My gifts to the others are mostly hand-me-downs, a rose silk bed jacket I’ve had for ten years, but rarely used, for Patience. (She loves it.) A gray wool scarf for Dr. Blum that I bought at a church flea market in Liberty. I drape it around his neck and he surprises me when he reaches up and touches my hand. A bottle of ether for Daniel that I thought he could use for his animal surgery. This has been boxed in the back of the Pontiac since we left Virginia.
He grins and holds it up. “This stuff costs a fortune.”
“It’s from Dr. Blum and me together,” I explain. “We don’t have any use for it.”
Finally, for Danny, a picture book that I illustrated myself, the story of the Tin Soldier. It’s the first time I’ve used my watercolors since Dr. Blum got sick, and I sewed the pages together with twine.

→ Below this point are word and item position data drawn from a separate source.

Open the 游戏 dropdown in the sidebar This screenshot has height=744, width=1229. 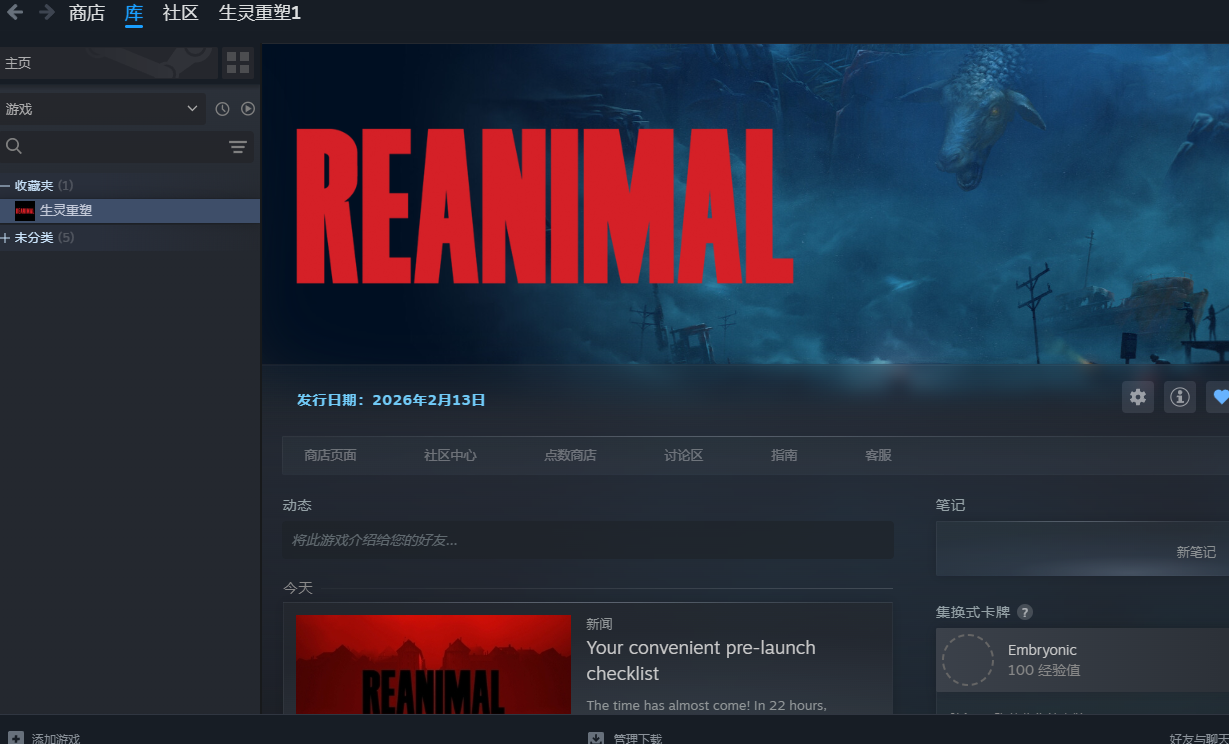coord(102,109)
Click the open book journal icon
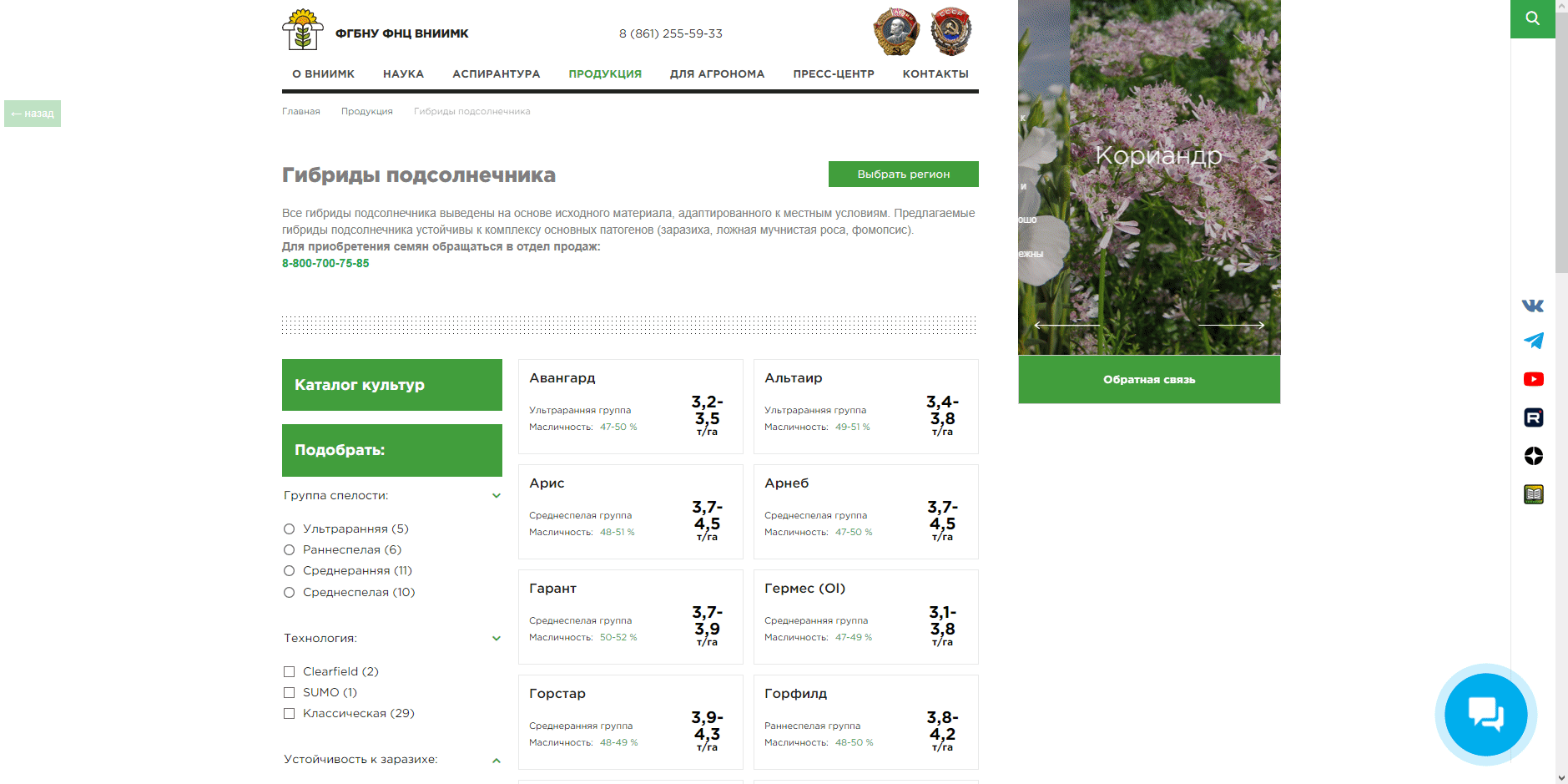Image resolution: width=1568 pixels, height=784 pixels. 1533,494
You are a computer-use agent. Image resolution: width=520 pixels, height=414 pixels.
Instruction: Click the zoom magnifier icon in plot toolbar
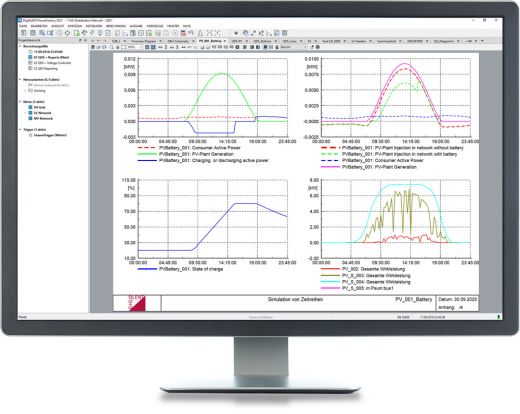(x=112, y=47)
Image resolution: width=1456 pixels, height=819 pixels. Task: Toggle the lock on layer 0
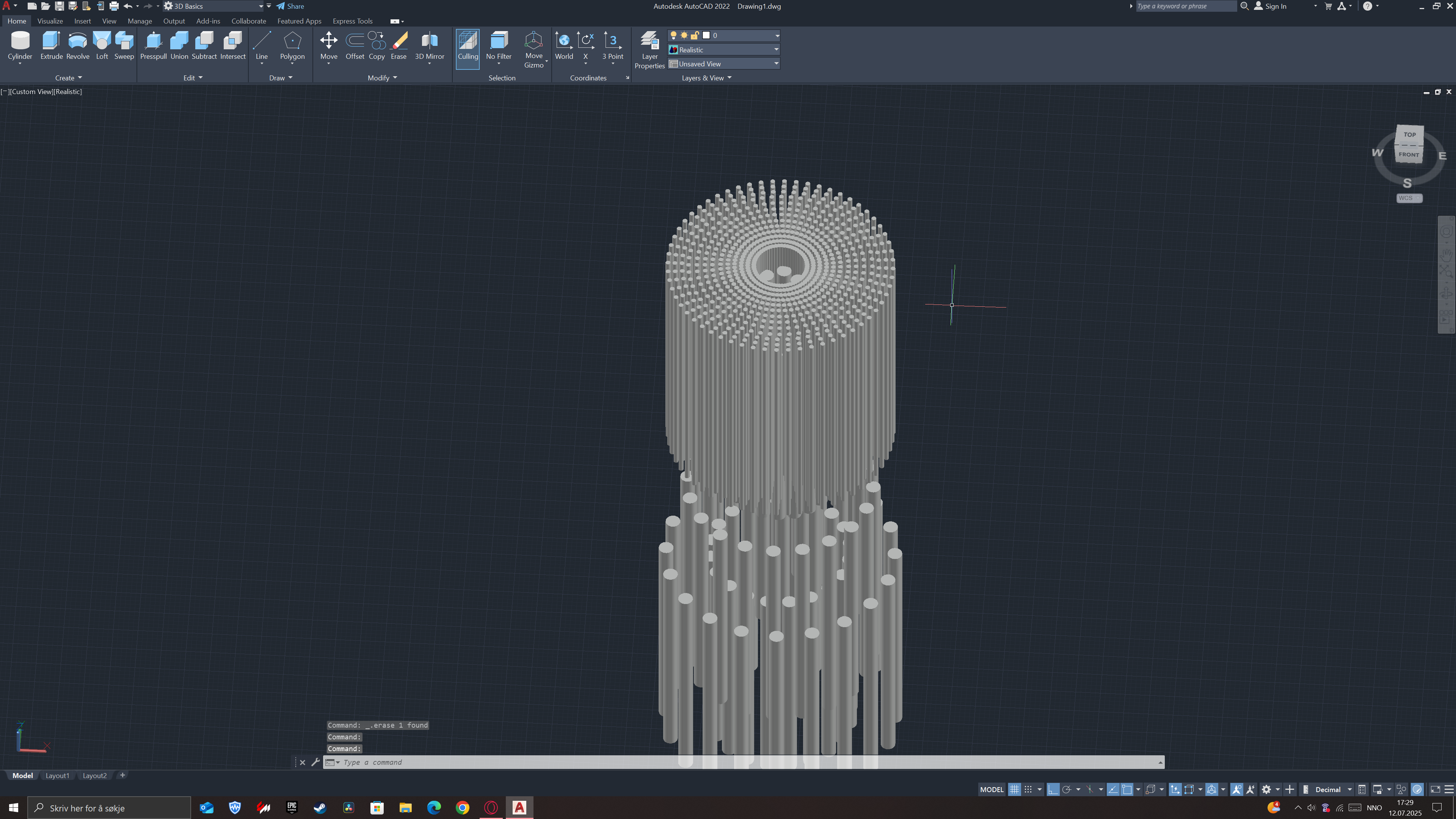(x=694, y=35)
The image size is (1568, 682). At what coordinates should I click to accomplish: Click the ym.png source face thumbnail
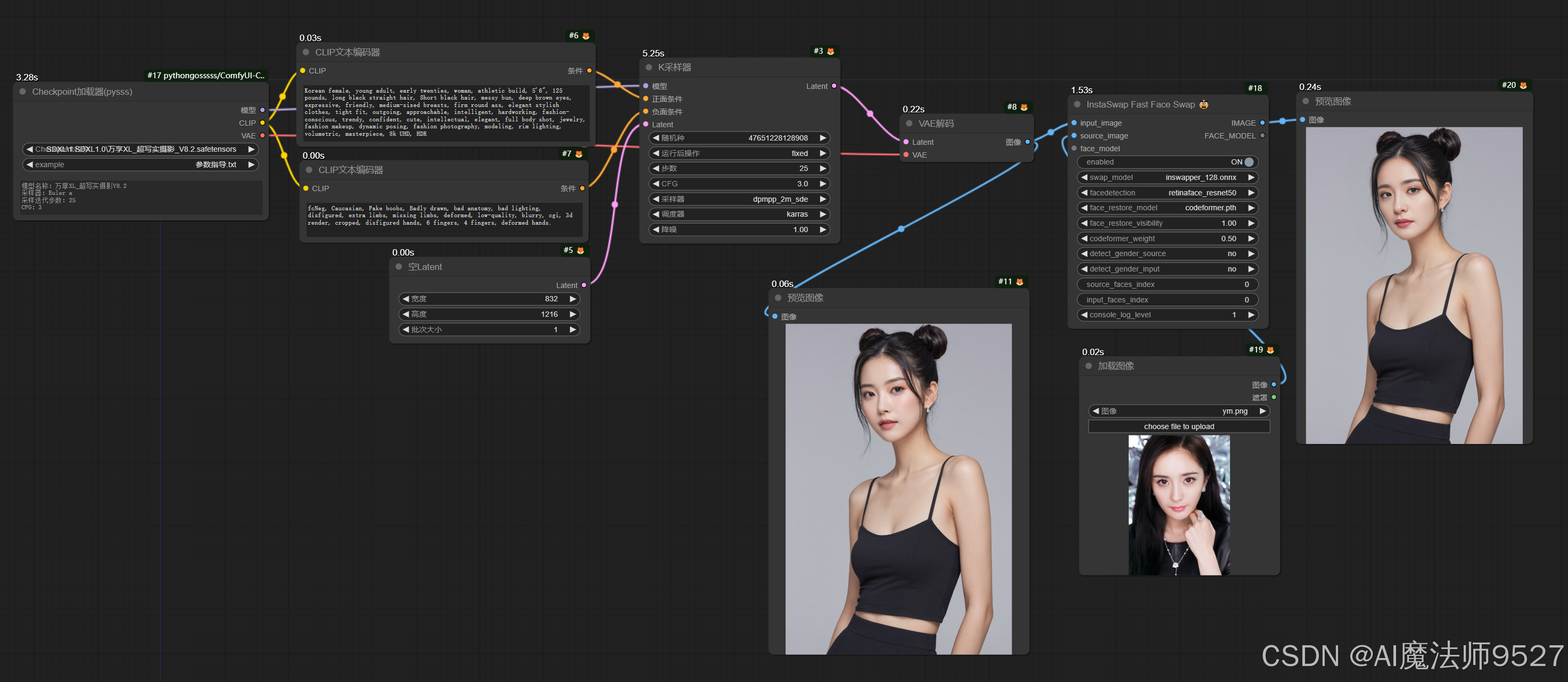(x=1178, y=505)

Daniel and Patience must have exchanged gifts on Christmas Eve for she still has on the red crystal earrings and also under the tree are a stack of handmade white handkerchiefs, with Daniel’s initials on them. Patience has also knitted socks for everyone, with yarn from old sweaters that she took apart.
The last gift is a parcel wrapped in brown paper and tied with a red ribbon for me. I open it, wondering what it could be, and am astounded to discover a soft, red velvet floor-length dress with a low, beaded neckline. My mouth falls open and a little noise comes out.
“Do you like it?” Patience asks. “If it doesn’t fit, I still have time to make changes.”
“Oh, where did you find it?” I rise and hold the dress up to my chest, letting the fabric flow. As it falls, I see that the red velvet is really two colors in panels, one a little darker than the other, but sewn together so they harmonize.
“I made it.”
“You made it? How could you?”
“With a needle and thread and a pair of scissors,” she says, laughing. “Out of two other flapper dresses my friend Nora left me. Her men friends often bought her clothes.”
I’ve heard about this Nora, the protégée of Mrs. Kelly, the midwife and teacher from Pittsburgh. I say “protégée,” but what I mean is lover.